Item coordinate data
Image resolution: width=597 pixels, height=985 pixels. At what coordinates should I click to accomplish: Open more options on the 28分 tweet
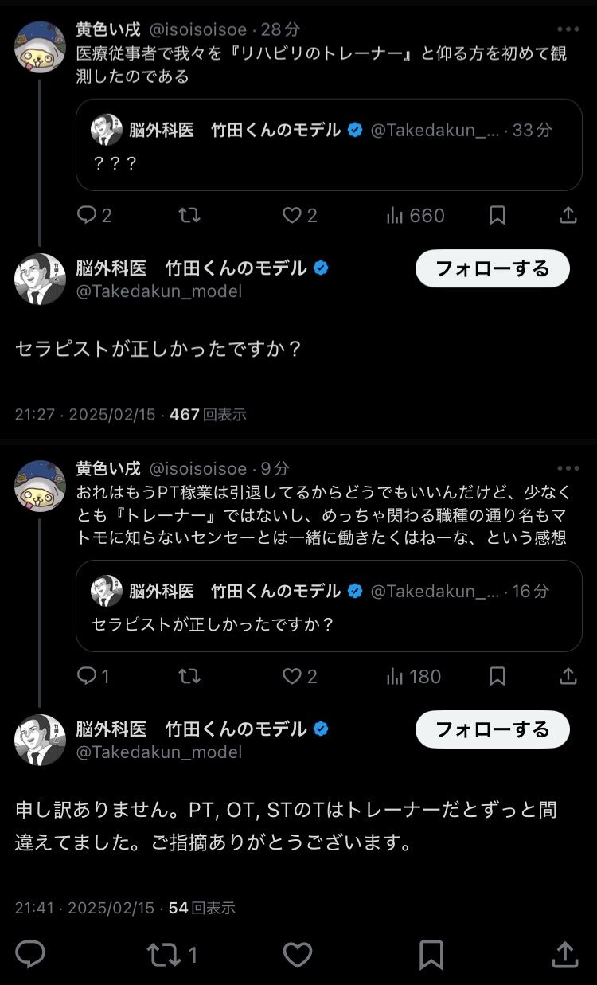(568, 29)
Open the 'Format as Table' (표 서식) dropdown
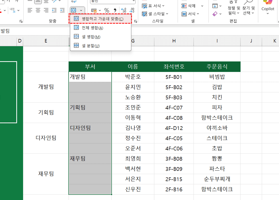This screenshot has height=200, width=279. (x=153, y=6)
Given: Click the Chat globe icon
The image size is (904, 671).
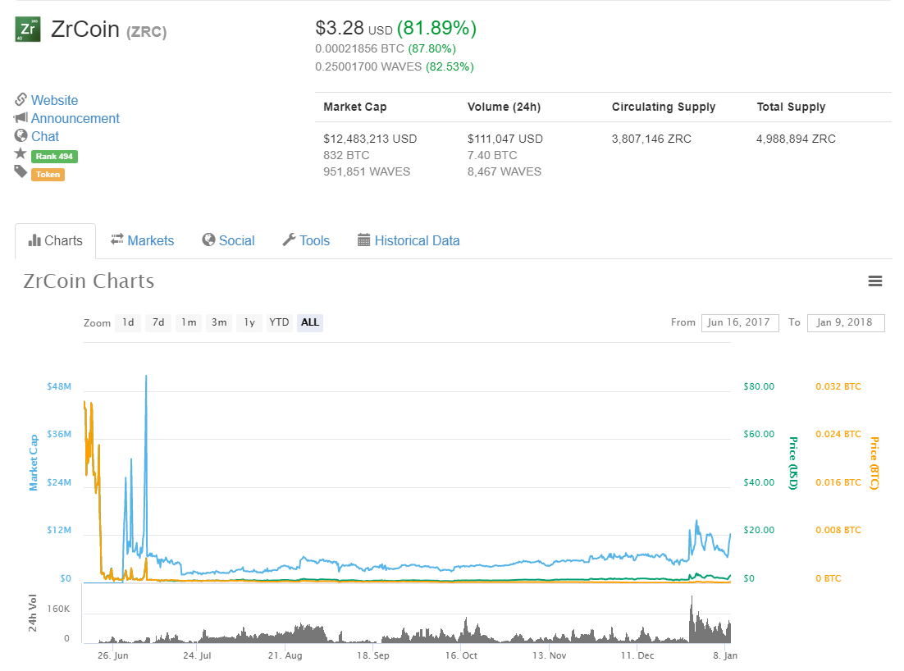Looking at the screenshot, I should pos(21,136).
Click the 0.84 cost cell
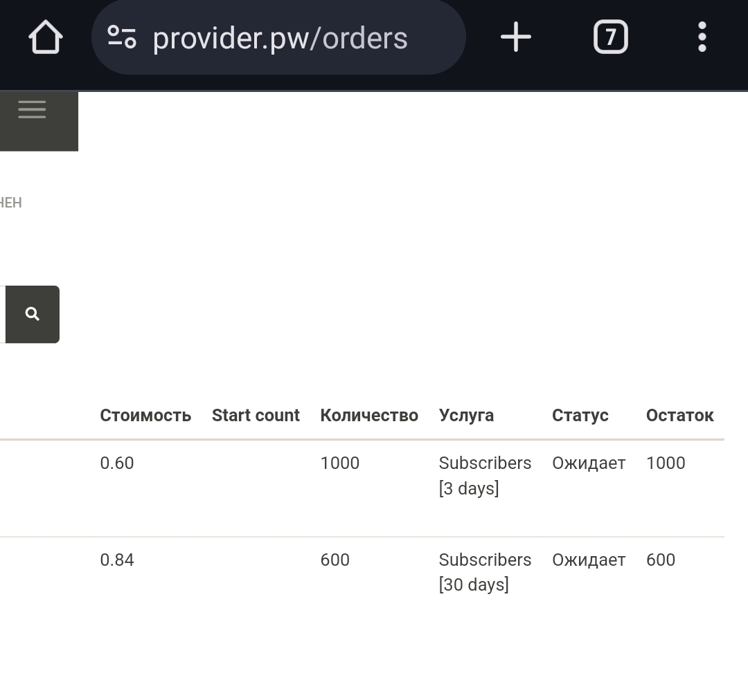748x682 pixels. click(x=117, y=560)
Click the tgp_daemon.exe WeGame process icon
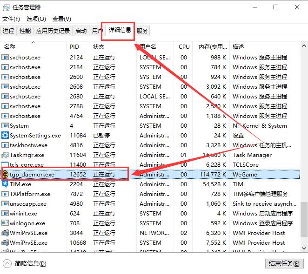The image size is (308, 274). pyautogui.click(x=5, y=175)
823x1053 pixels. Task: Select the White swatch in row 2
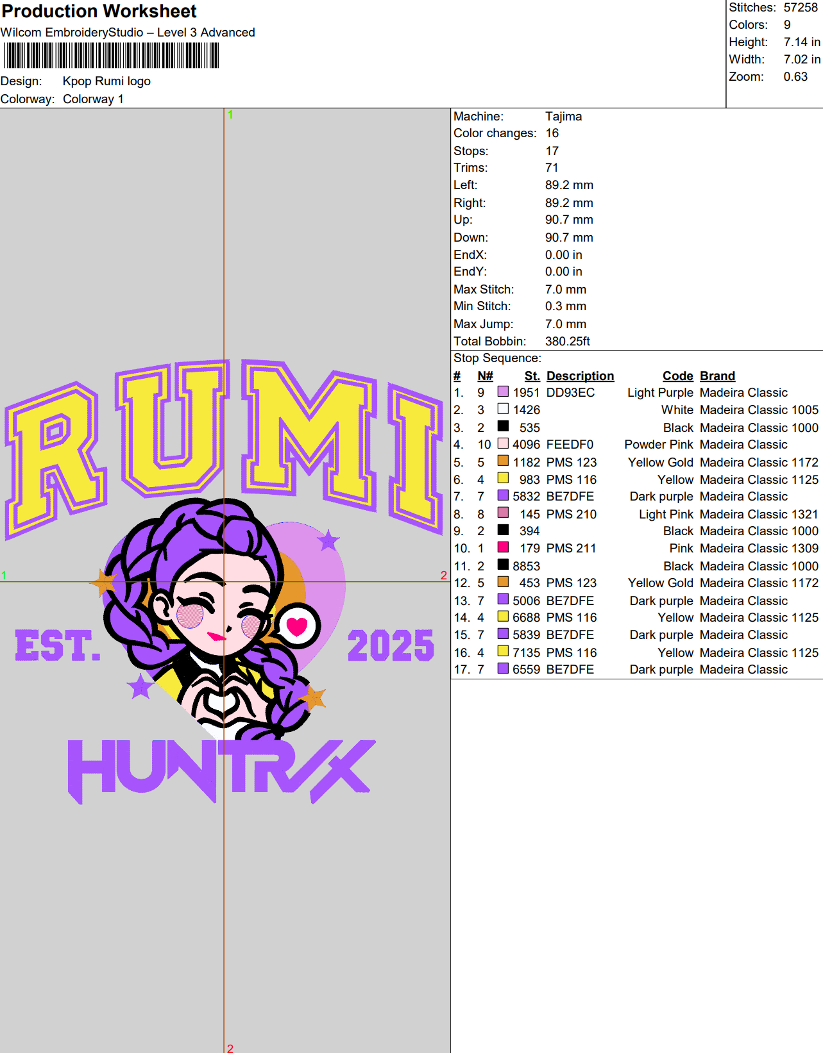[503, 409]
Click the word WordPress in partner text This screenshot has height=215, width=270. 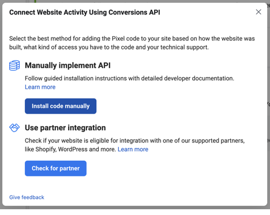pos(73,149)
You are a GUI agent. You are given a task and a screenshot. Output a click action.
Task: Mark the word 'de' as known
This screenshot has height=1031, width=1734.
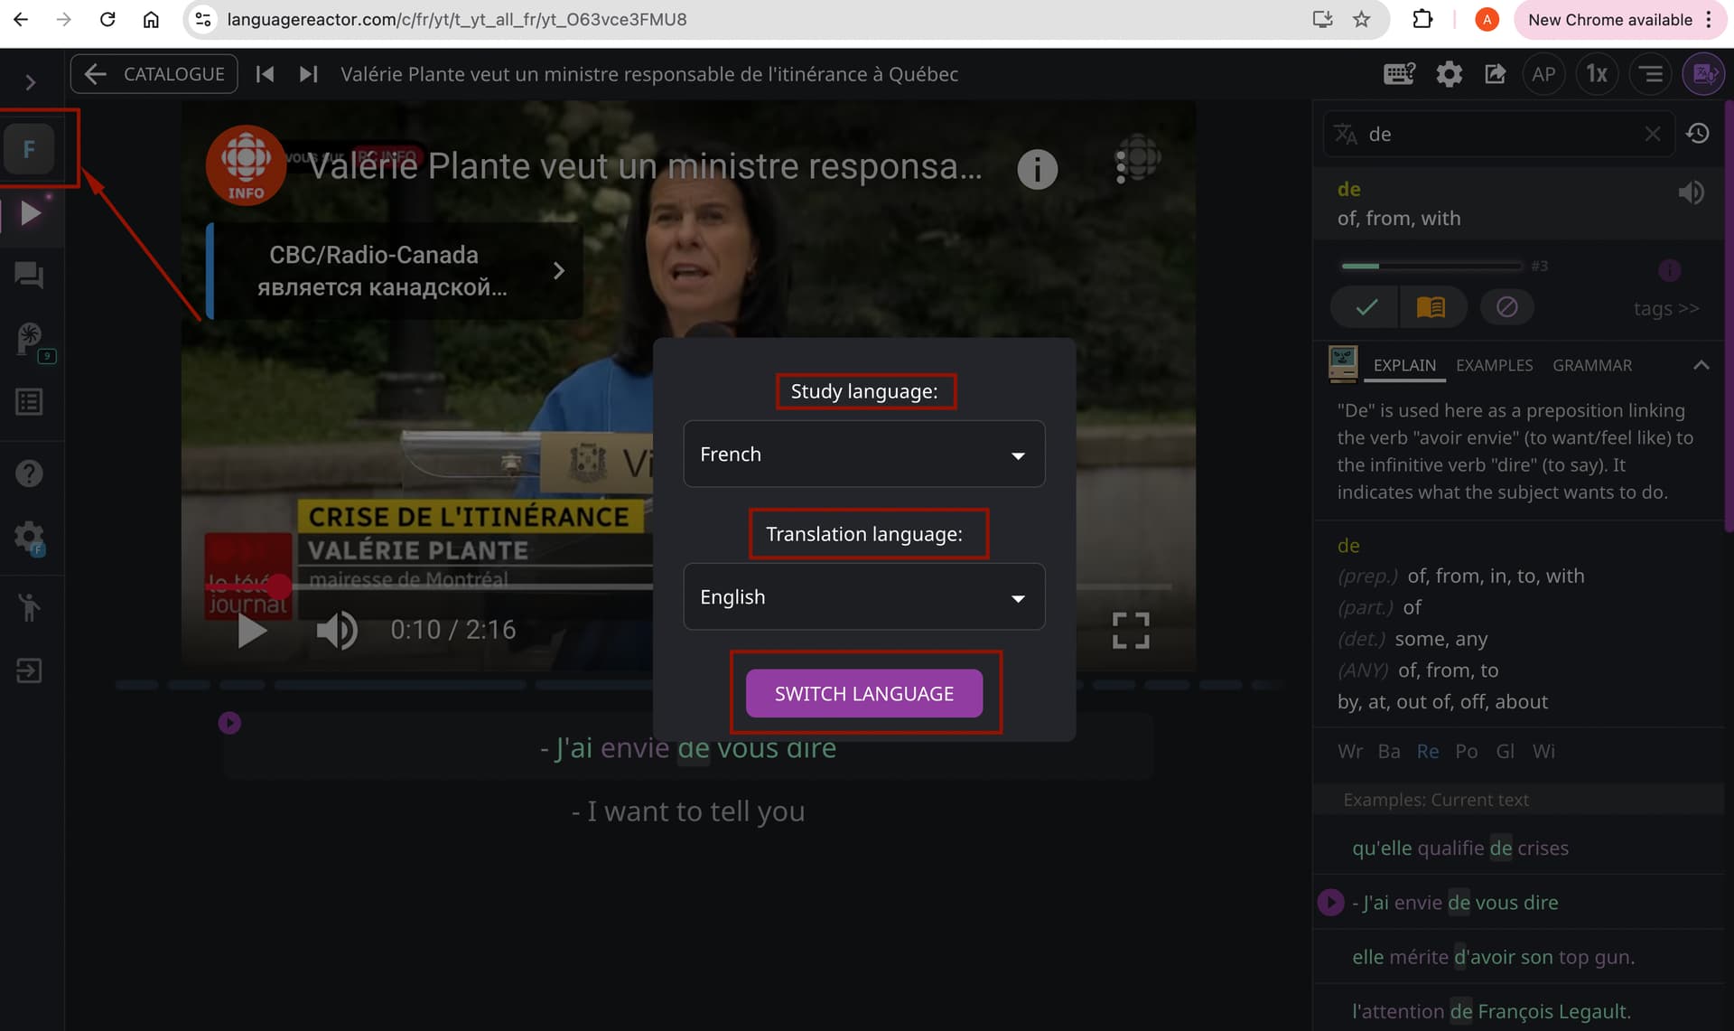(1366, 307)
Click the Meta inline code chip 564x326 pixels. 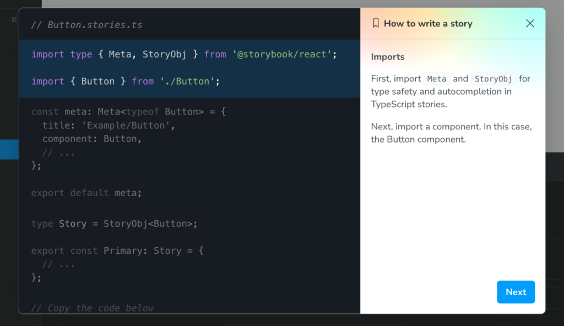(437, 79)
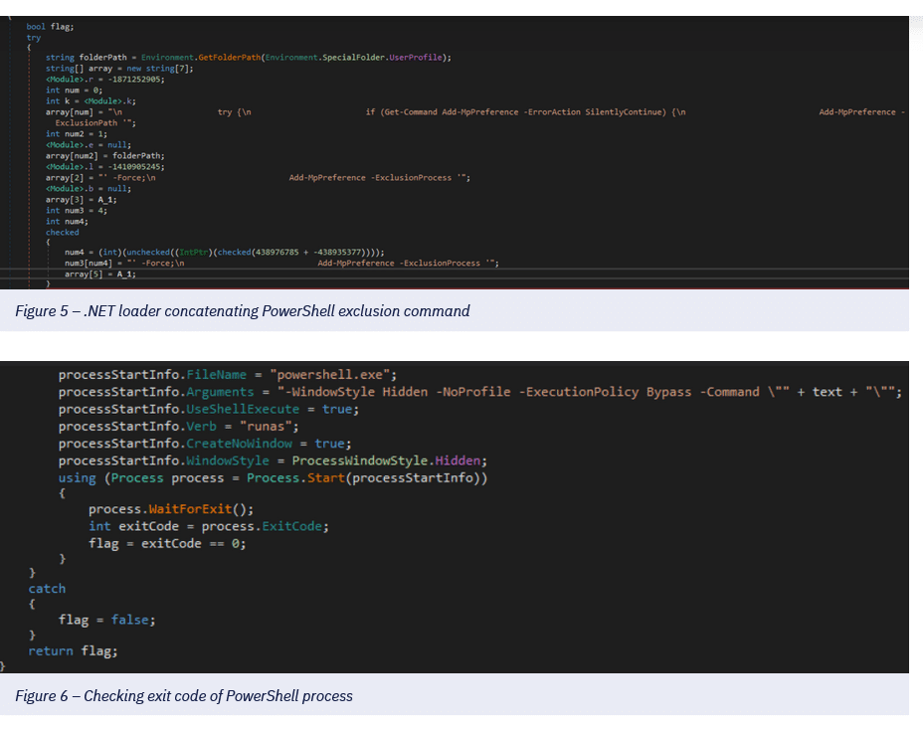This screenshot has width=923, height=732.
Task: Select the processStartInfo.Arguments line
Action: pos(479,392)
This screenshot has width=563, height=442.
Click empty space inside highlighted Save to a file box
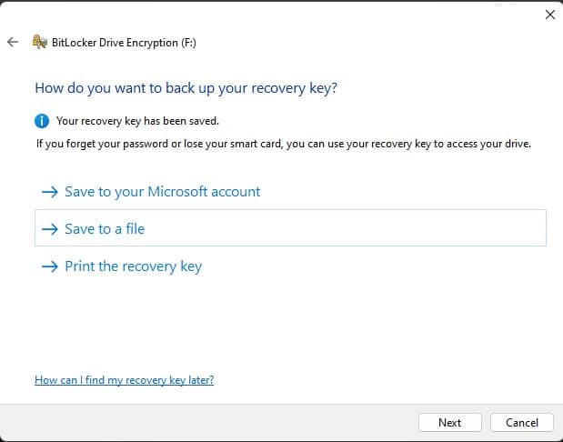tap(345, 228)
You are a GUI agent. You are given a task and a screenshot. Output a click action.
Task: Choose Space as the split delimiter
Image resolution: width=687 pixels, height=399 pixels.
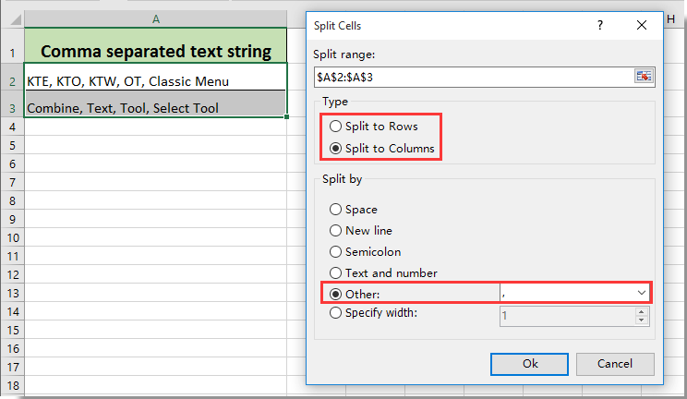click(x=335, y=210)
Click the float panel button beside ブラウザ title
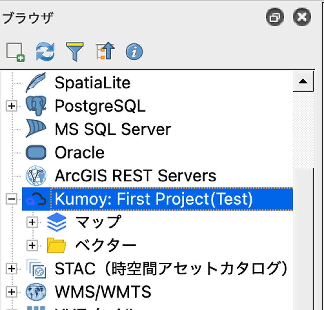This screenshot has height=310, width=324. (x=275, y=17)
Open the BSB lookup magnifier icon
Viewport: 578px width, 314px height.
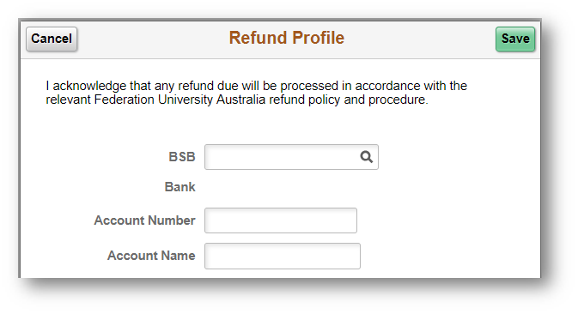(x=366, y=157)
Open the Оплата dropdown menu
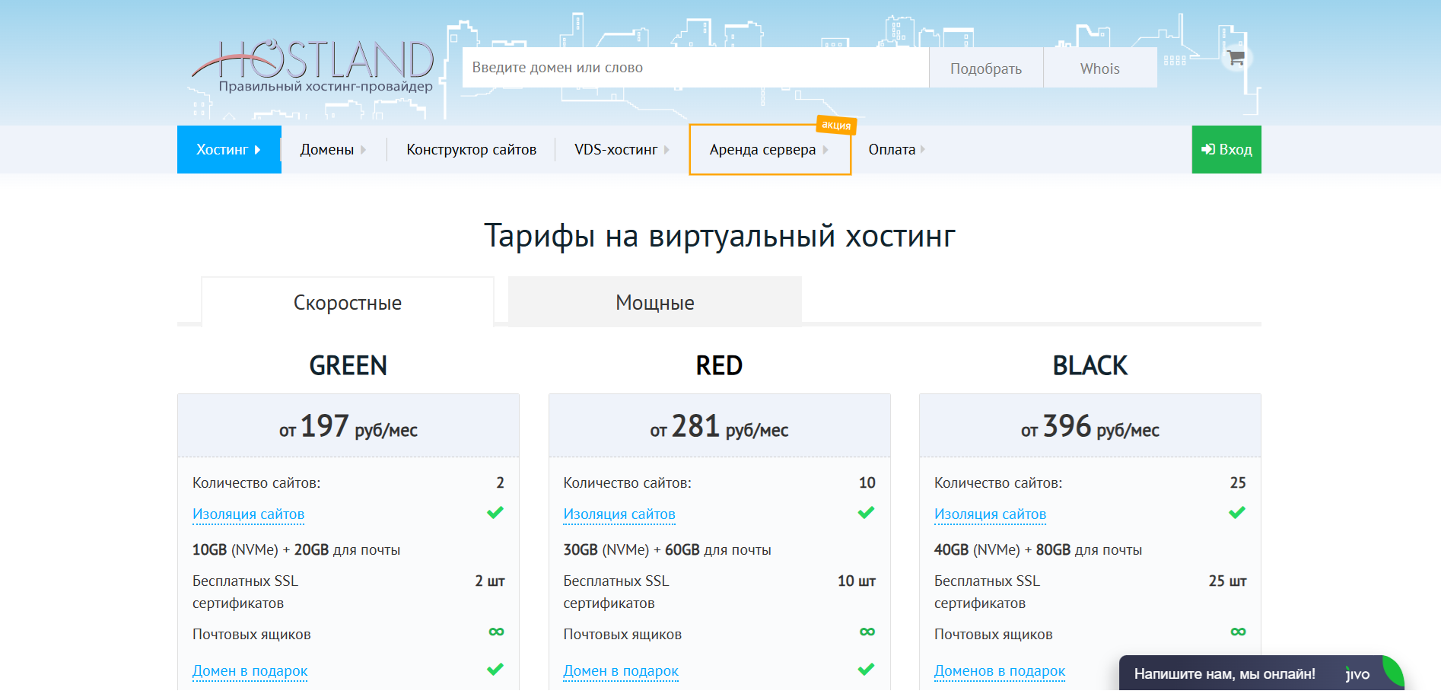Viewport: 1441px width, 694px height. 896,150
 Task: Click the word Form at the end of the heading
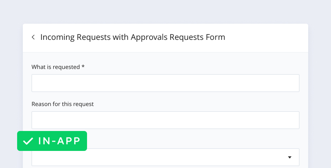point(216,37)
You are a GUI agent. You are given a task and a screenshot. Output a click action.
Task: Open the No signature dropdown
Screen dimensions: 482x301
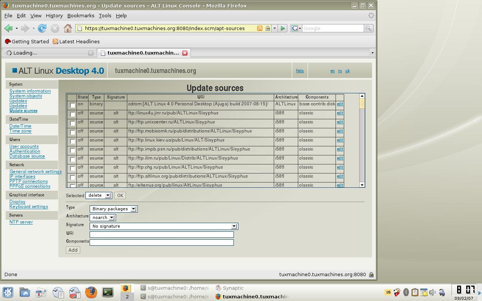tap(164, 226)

Job ::
Copy out the items above word for word, starting at the line containing "This screenshot has width=563, height=442." and ending at the line containing "point(216,37)", with both of those lines included. Leave the pictures out.

Solution for this problem ::
This screenshot has width=563, height=442.
Click empty space inside highlighted Save to a file box
tap(345, 228)
You are a GUI agent. You are given a task and a screenshot. Output a click action.
Task: Choose Space as the split delimiter
Image resolution: width=687 pixels, height=399 pixels.
click(x=335, y=210)
Click the float panel button beside ブラウザ title
This screenshot has height=310, width=324. (x=275, y=17)
Open the BSB lookup magnifier icon
Viewport: 578px width, 314px height.
(x=366, y=157)
Open the Оплата dropdown menu
Viewport: 1441px width, 694px height. 896,150
 Task: Click the word Form at the end of the heading
point(216,37)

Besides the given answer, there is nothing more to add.